Training Chess Tactics

Training Chess Tactics

Avatar of Alchemos2011
| 0

Join us on our website http://www.ChessMastery.co.uk and facebook page too!

Chess tactics, or combinations, provide great training for chess improvement. For a start, tactical ability, the awareness and know-how to force a checkmate, material gain or other significant advantage, is key for any chess player. Becoming tactically competent is also the quickest way to improve at chess for players up to strong club level, and perhaps beyond.

 

Coupled with the convenience of being able to train tactics for a relatively short period, even just 5-10 minutes a day, and the fun of solving a tactical problem and we can see why this form of chess training is so popular. Even when a player has a good deal of experience with tactical motifs, he (or she) can use the problems to stay sharp between games.

 

So, we get it, tactical training is an all-round good idea.

 

Is there a way to get more from our tactical training? I say there is.

 

Firstly, we have to recognise that there are 2 types of benefits:

1) reinforcing tactical patterns in our memory

2) the learning of new patterns and testing our calculation

 

If we are able to solve, or see, the solution to a tactical problem very quickly then this demonstrates a strong familiarity with this pattern.
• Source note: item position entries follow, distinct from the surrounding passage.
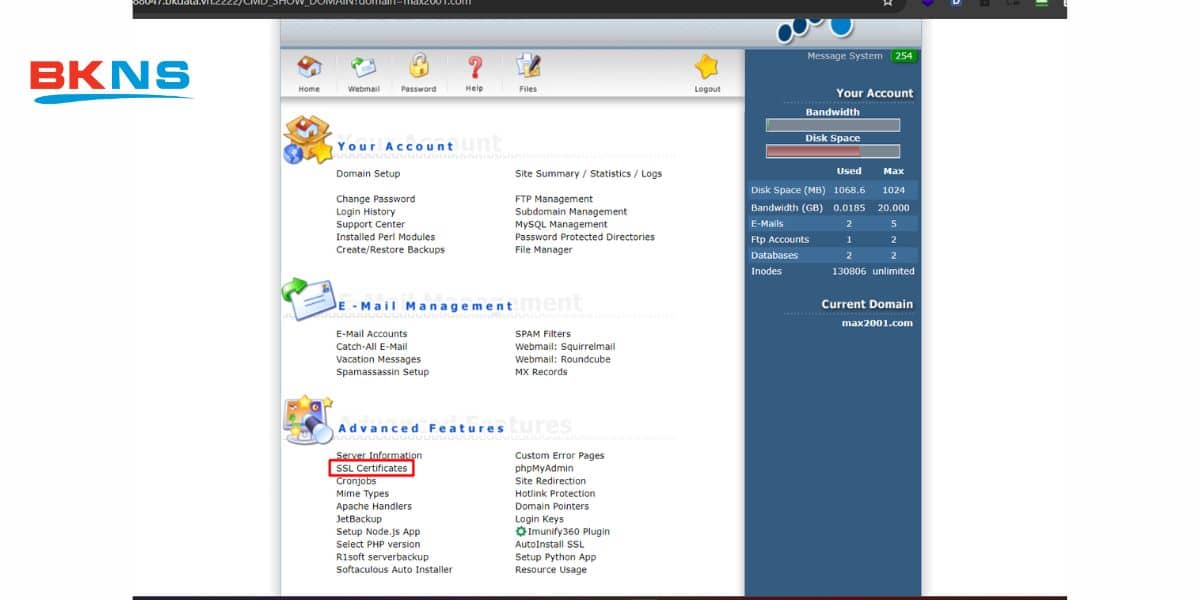The width and height of the screenshot is (1200, 600).
Task: Open Files using the toolbar icon
Action: pyautogui.click(x=527, y=67)
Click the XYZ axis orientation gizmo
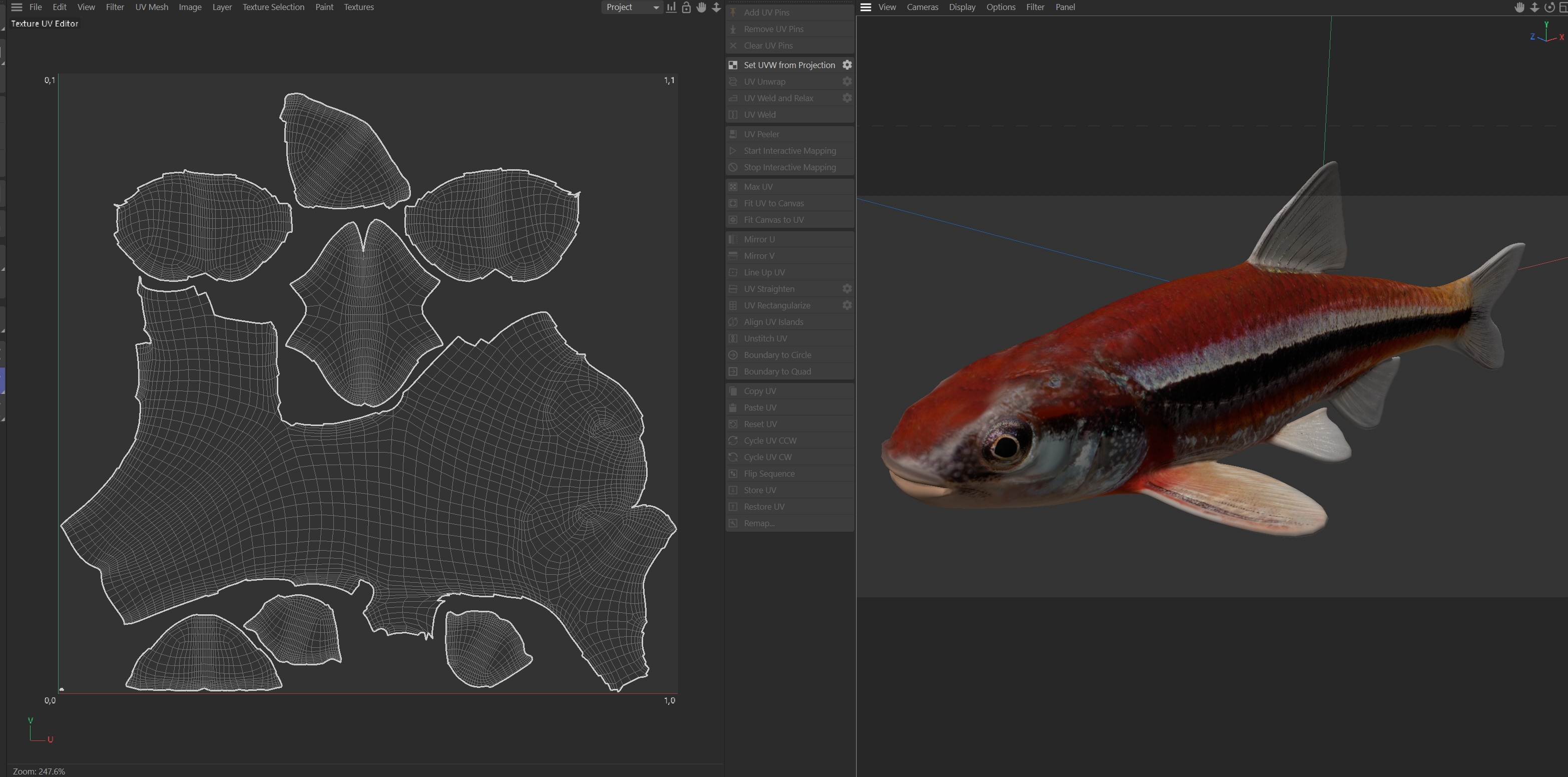This screenshot has width=1568, height=777. point(1546,36)
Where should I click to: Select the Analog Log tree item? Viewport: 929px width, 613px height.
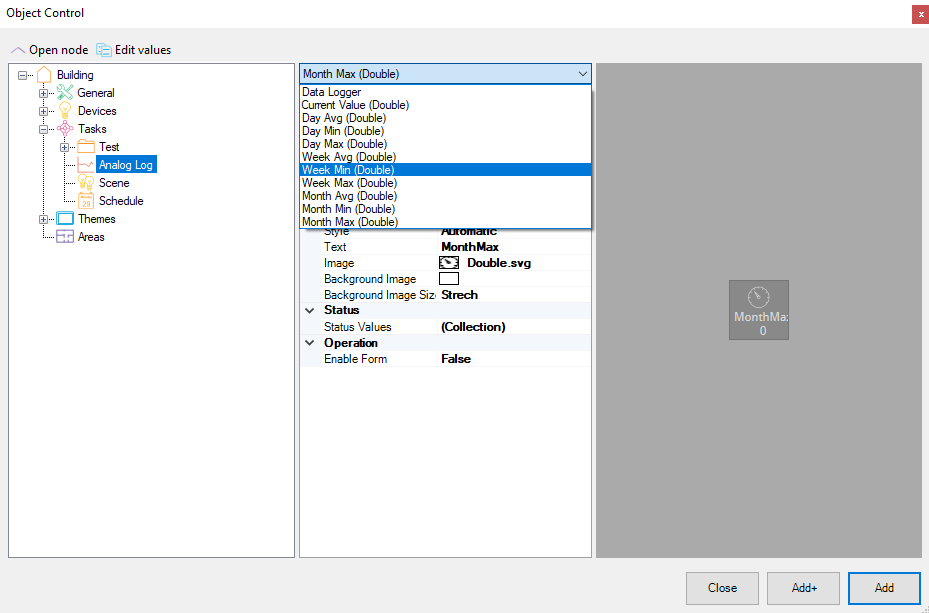click(126, 165)
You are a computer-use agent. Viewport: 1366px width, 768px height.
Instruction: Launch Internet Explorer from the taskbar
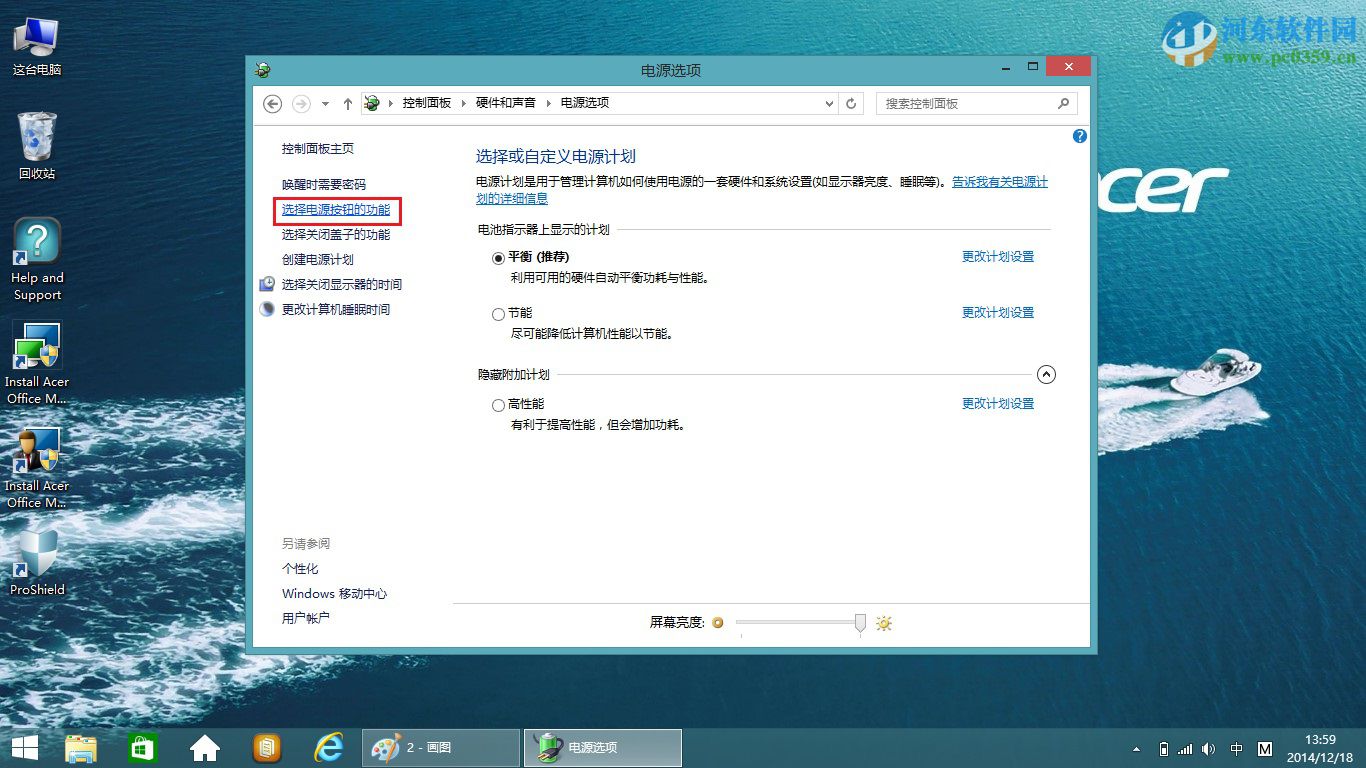click(x=330, y=747)
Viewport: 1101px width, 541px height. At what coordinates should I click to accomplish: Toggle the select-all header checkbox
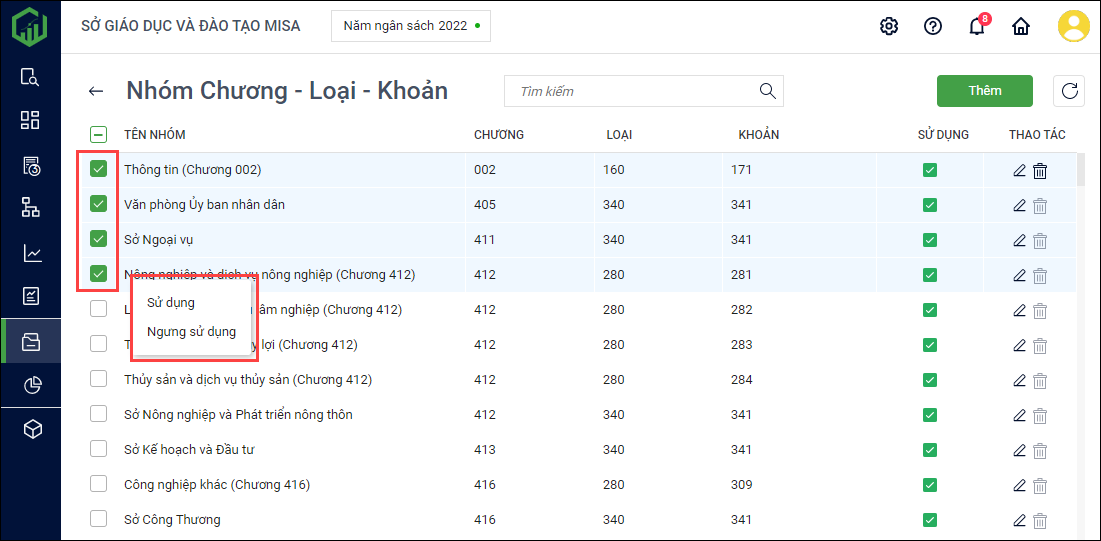click(x=99, y=135)
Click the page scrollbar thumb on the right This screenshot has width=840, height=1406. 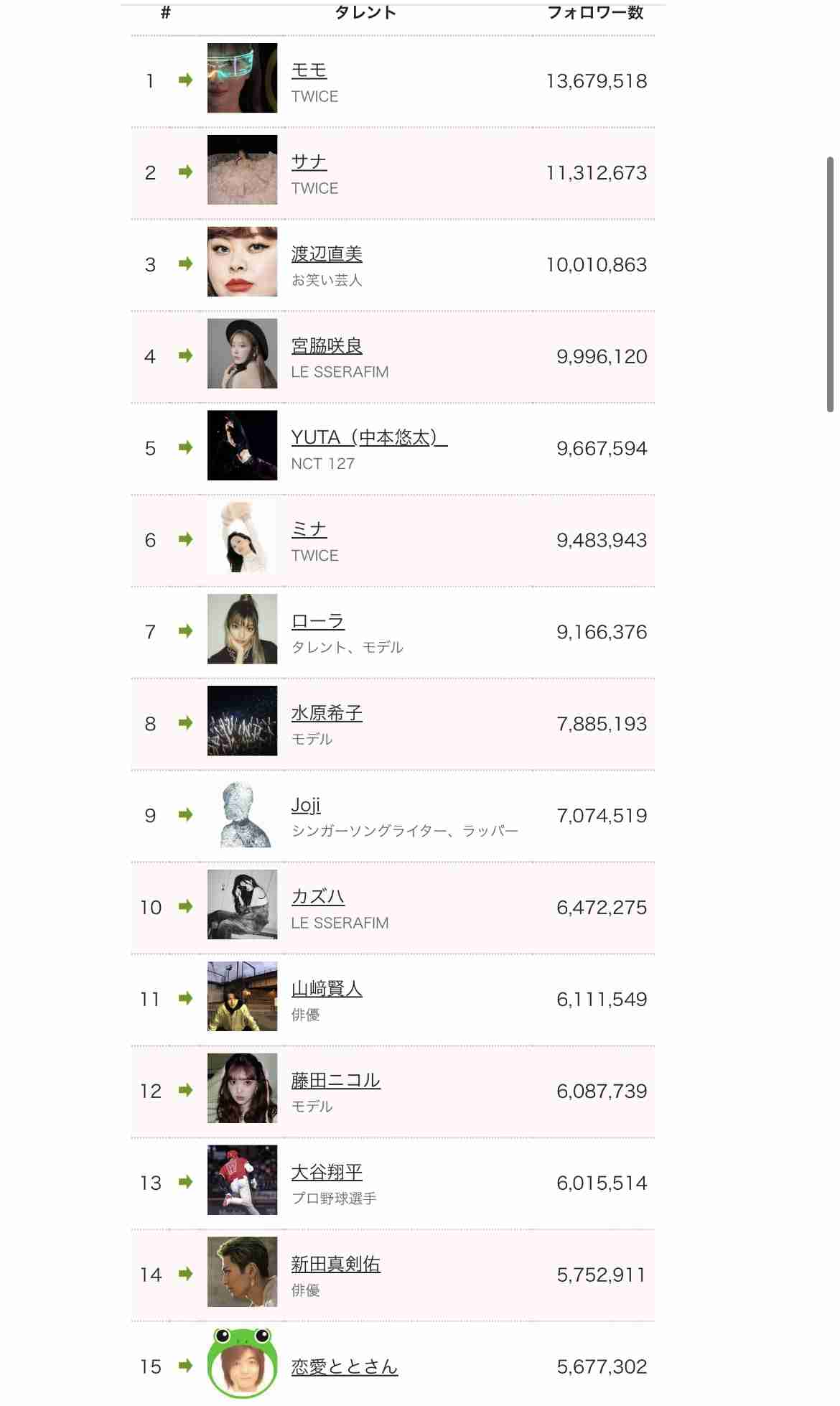831,284
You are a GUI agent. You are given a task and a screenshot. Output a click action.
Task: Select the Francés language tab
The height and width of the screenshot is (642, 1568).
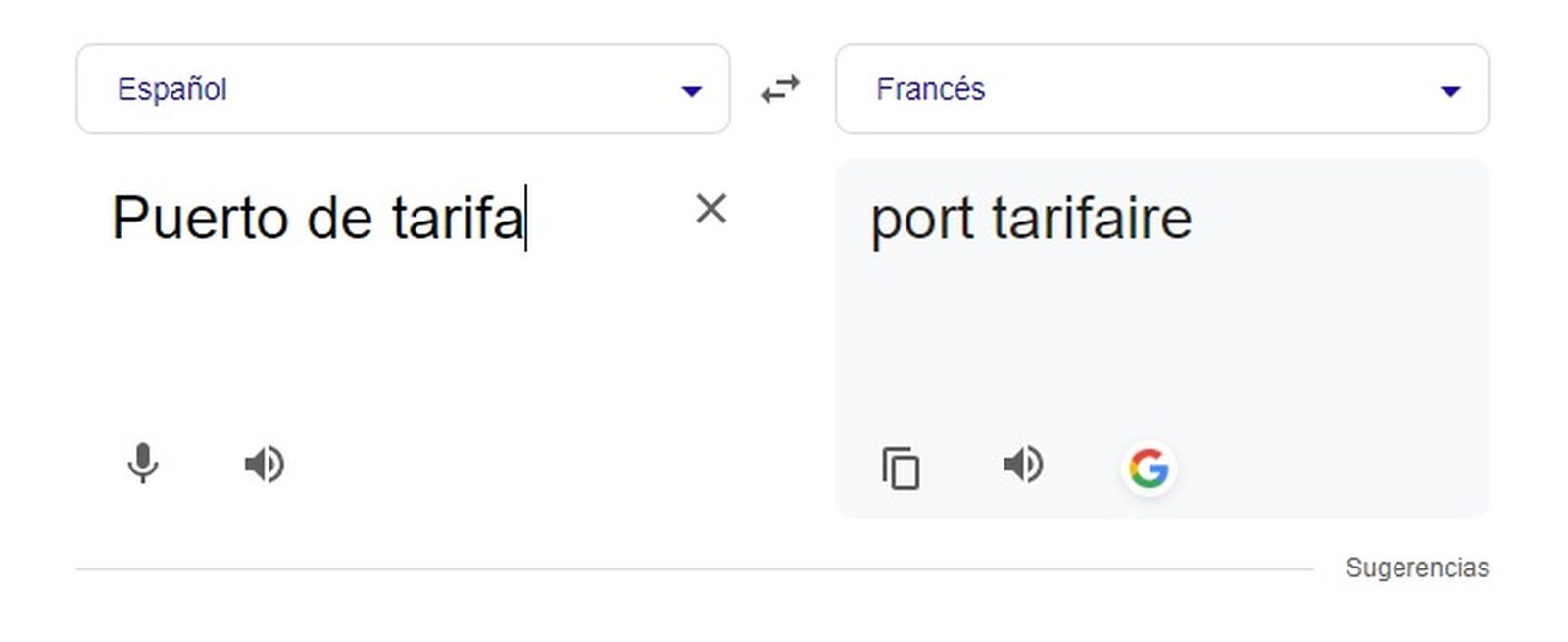[x=930, y=89]
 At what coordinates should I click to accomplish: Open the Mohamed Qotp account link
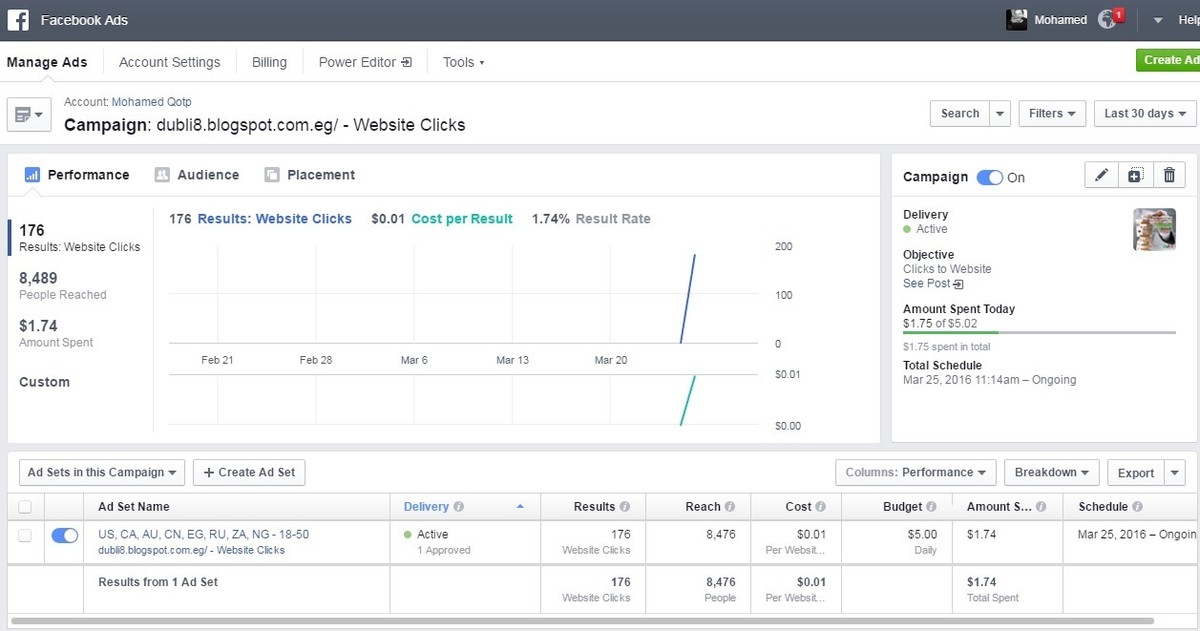tap(151, 102)
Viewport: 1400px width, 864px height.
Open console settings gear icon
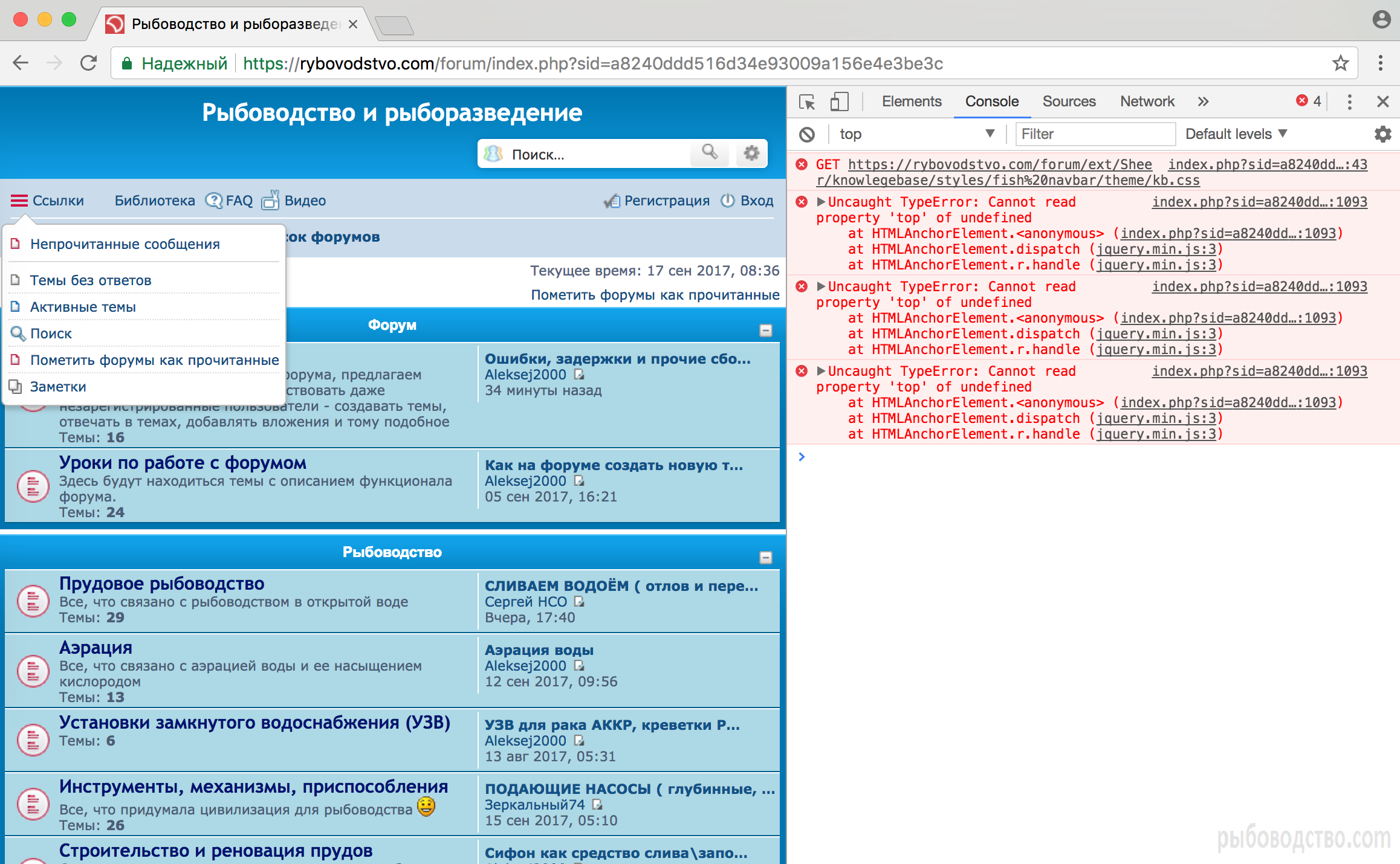click(x=1382, y=134)
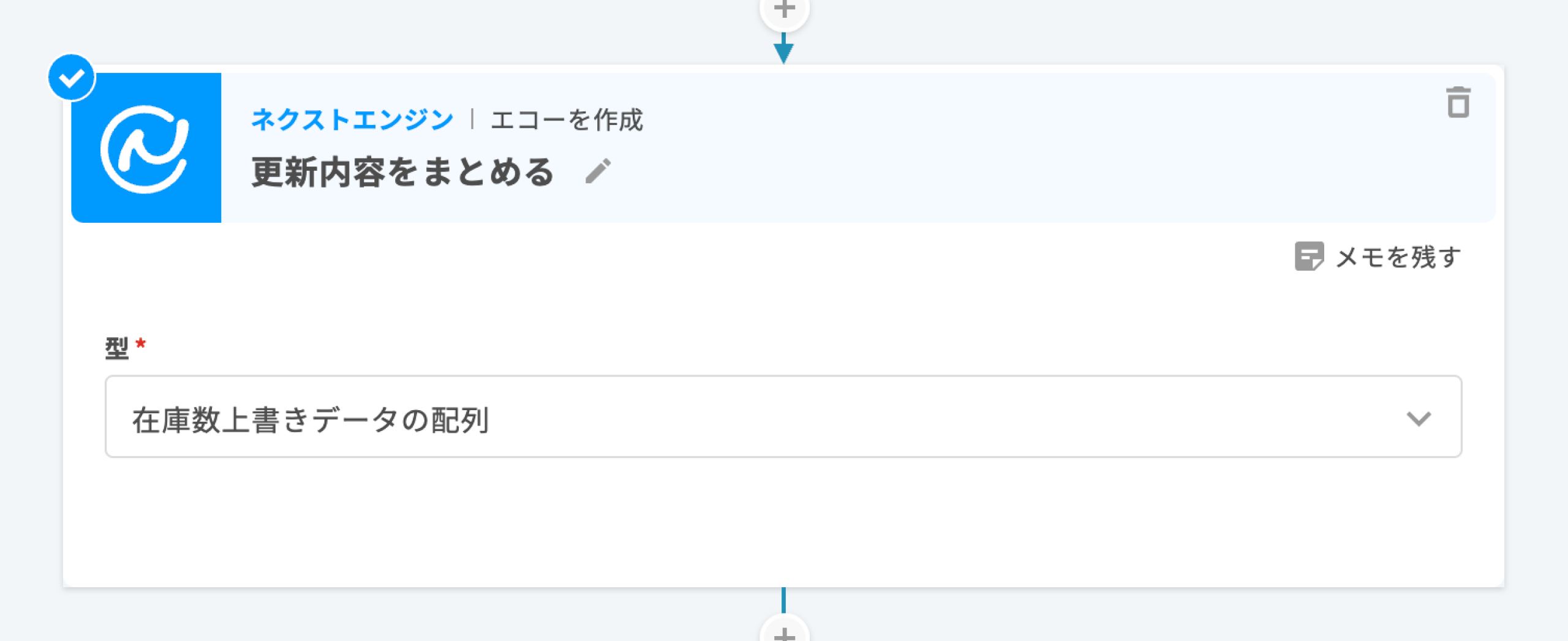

Repetition of these problems is excellent for making the pattern obvious to us, especially in slightly different forms.

 

It is those problems that we get wrong or have to spend a long time assessing that are of the most use to us however, as these are patterns that we are either unfamiliar with or have some trouble seeing. This is the big opportunity to improve your tactical vision. If you get a tactical problem wrong, how do you react? Do you try again or immediately look up the answer? If you got the idea right but your variation was inaccurate, do you skip to the next problem? If so, you are missing the point of the training.

 

Solving tactics should not be just about feeling good about knowing so many patterns – the idea is to improve your ability. If you’re getting 70%+ right first time, then you need to find a tougher set of tactics!

 

Ok, so you find a set of suitable difficulty. Now, you’re training tactics and getting plenty wrong first time. What should you do? Look for all the clues in the position, undefended pieces, possible checks, discovered and multiple attacks and so on and see if you strike upon the right idea. Discovering the idea yourself will help in remembering it. If you cannot find it at all then look up the answer and play it through on the board. It is important that you do play it out so that you get to see the tactic “in motion” – this will help you remember it too.

 

Now we have the answer and know what it looks like – we should be able to see it from the original position. We are still not finished with it however! Look at the original position again and consider a question that, if somebody had asked you, would have given you a clue as to where to look for the solution.

 

For instance, if the tactic involves the trapping of a piece then you might have found the move if somebody had asked you “which of the opponent’s pieces has least safe squares to move to? Can it be attacked?”

 

Keep a list of these questions in a tactics notebook and refer to them whenever you get stuck on a puzzle. Soon you will be questioning positions automatically and finding many more solutions straight away.

 

A copy of the tactic should be kept too – this could be a computer screenshot, a hand-drawing or a position created and saved in a chess program. Many chess programs will allow you to create a database of games/positions that you can then return to and train on. Training a tactical set of problems that you have got wrong will give you bigger gains than testing yourself on patterns that you already know very well.

 

Keep repeating these practices and you will make much quicker progress with your tactical improvement.

 

There is another point to be made. Finding tactics in training is easier than in a game situation, mainly because you know there is a combination hidden in that position. The idea of tactical training is to get so familiar with so many combinations that the possibility of the tactic jumps out at you in a game situation. The tactical puzzle you see will probably have been computer checked to ensure it is correct and works in every variation.

 

In a game, however, there may be a hidden defence, especially with longer combinations. Collecting examples from real play where a tempting combination presents itself but, on deeper analysis, doesn’t work is a great way to keep your analytical brain and vision in top shape.

In many puzzles, we may see an idea and play it without thoroughly checking it, precisely because we know that the puzzle has a combination to be found. In a real game, we need to be 100% sure that the idea works. Mixing these ‘faulty’ combinations into a training set will make sure that we calculate accurately and don’t fall into a habit of guessing a tactic works because it looks right.